◆ Task to complete:
Each line from the one containing "Instruction: Open the 网络设置 settings tab" to the end of the data must be copied exactly, the first and last included; no other lines and no pictures belong in the copy.
□ □ □ □ □ □ □
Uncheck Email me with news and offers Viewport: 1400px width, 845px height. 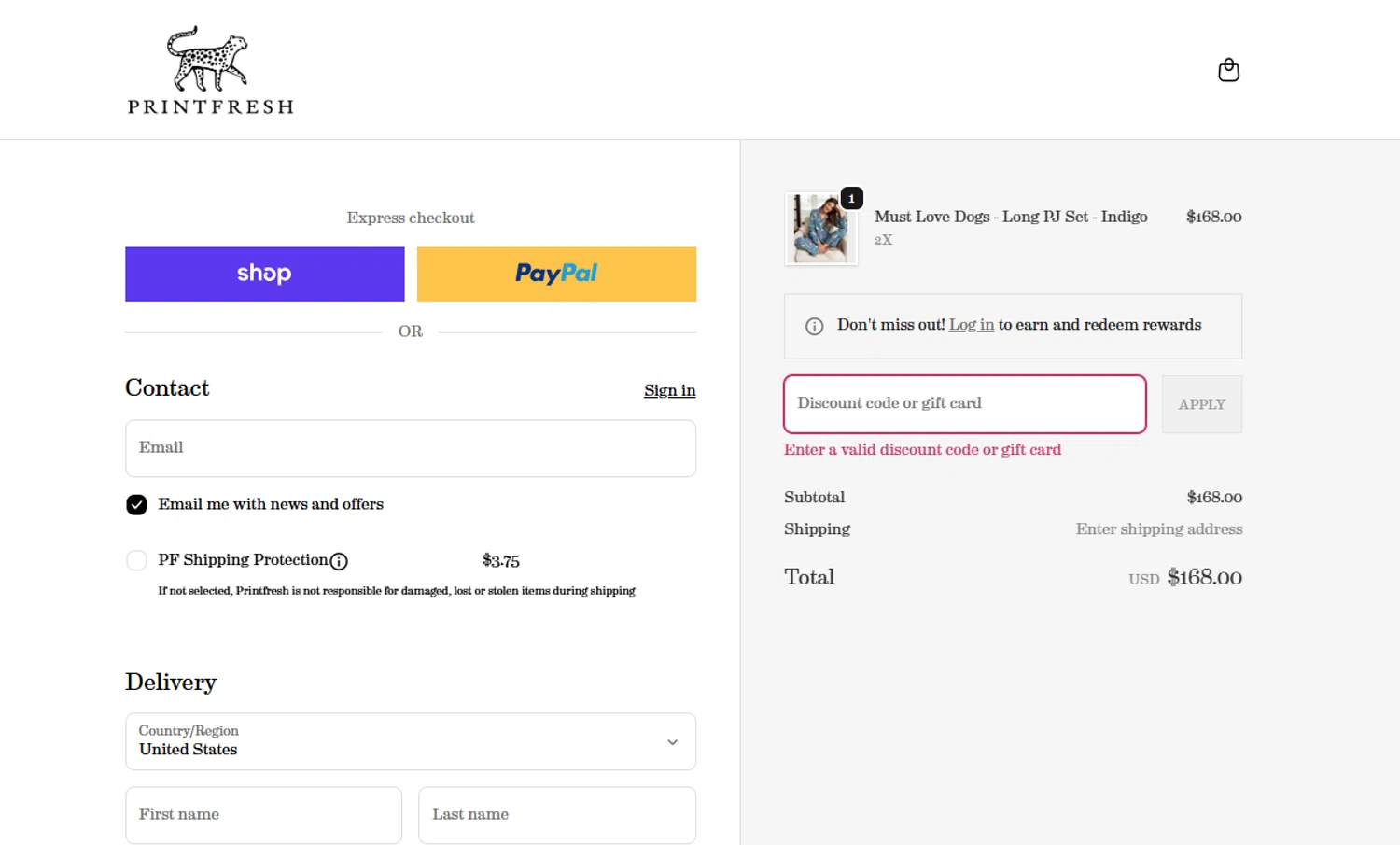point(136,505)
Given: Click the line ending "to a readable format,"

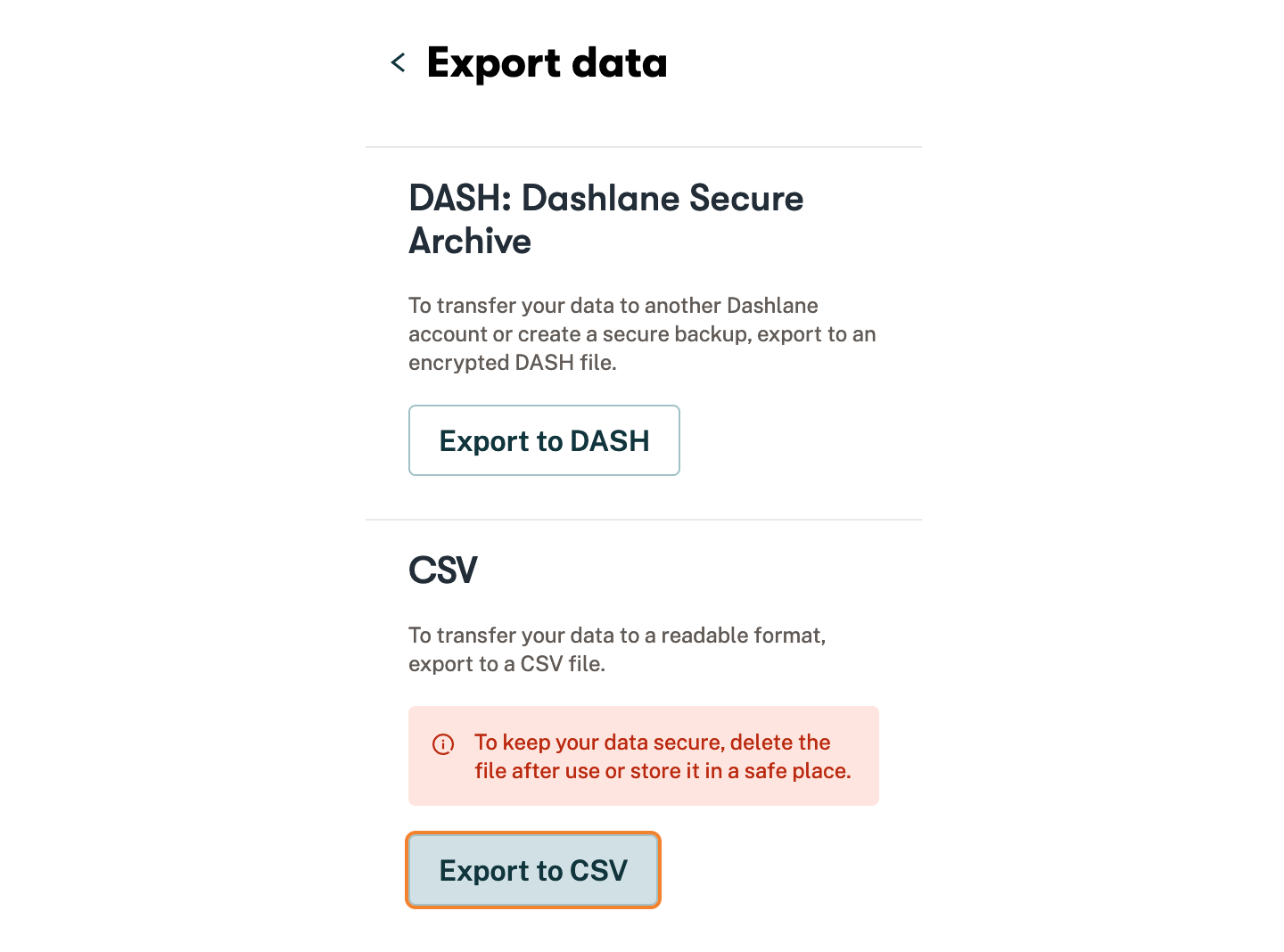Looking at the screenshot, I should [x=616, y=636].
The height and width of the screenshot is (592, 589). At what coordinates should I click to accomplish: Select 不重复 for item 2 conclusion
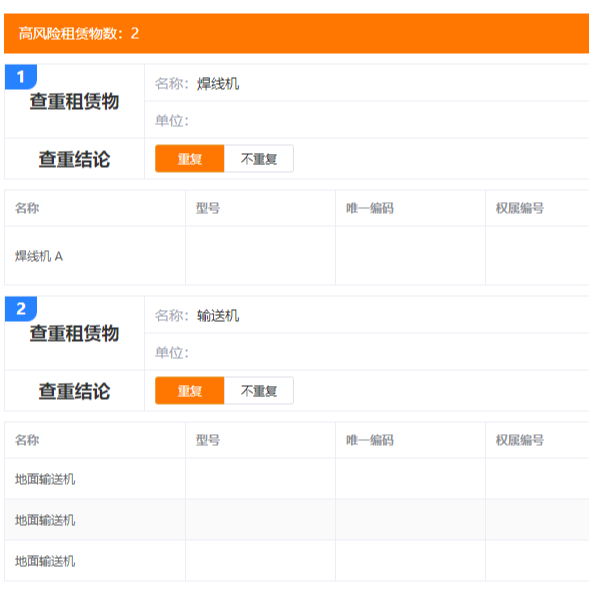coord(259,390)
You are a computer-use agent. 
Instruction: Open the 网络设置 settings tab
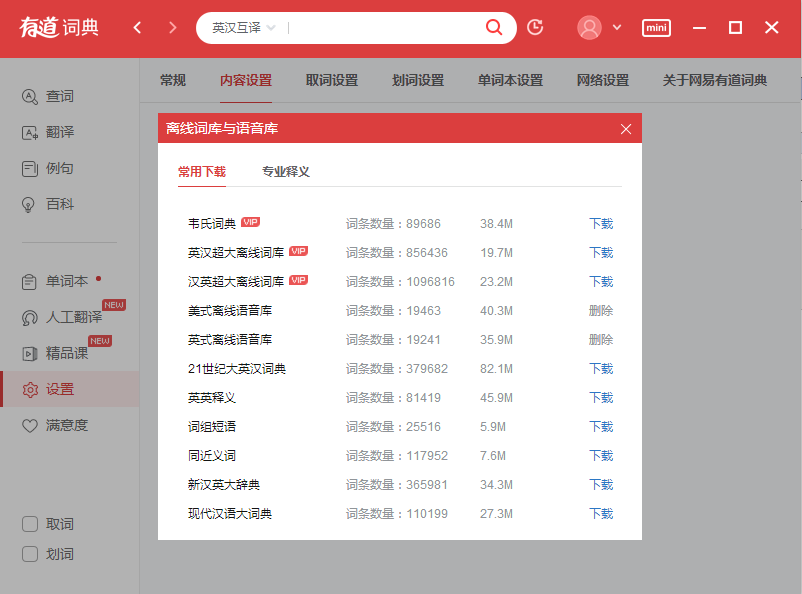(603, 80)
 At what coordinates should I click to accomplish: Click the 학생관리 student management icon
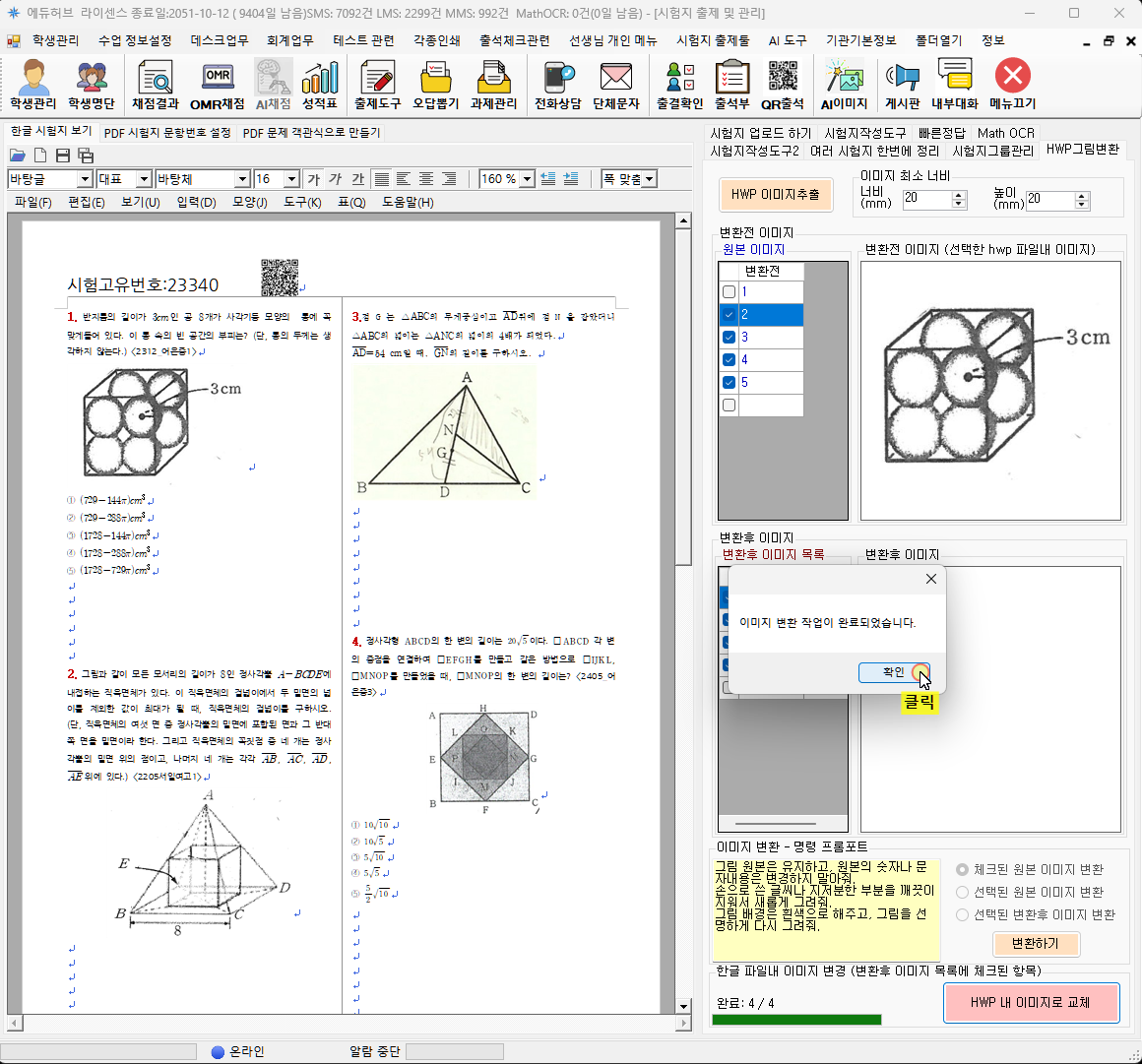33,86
□ □ □ □ □ □ □
◆ Solution:
Instruction: Open the 网络设置 settings tab
(603, 80)
 At what coordinates should I click to accomplish: Click the 학생관리 student management icon
33,86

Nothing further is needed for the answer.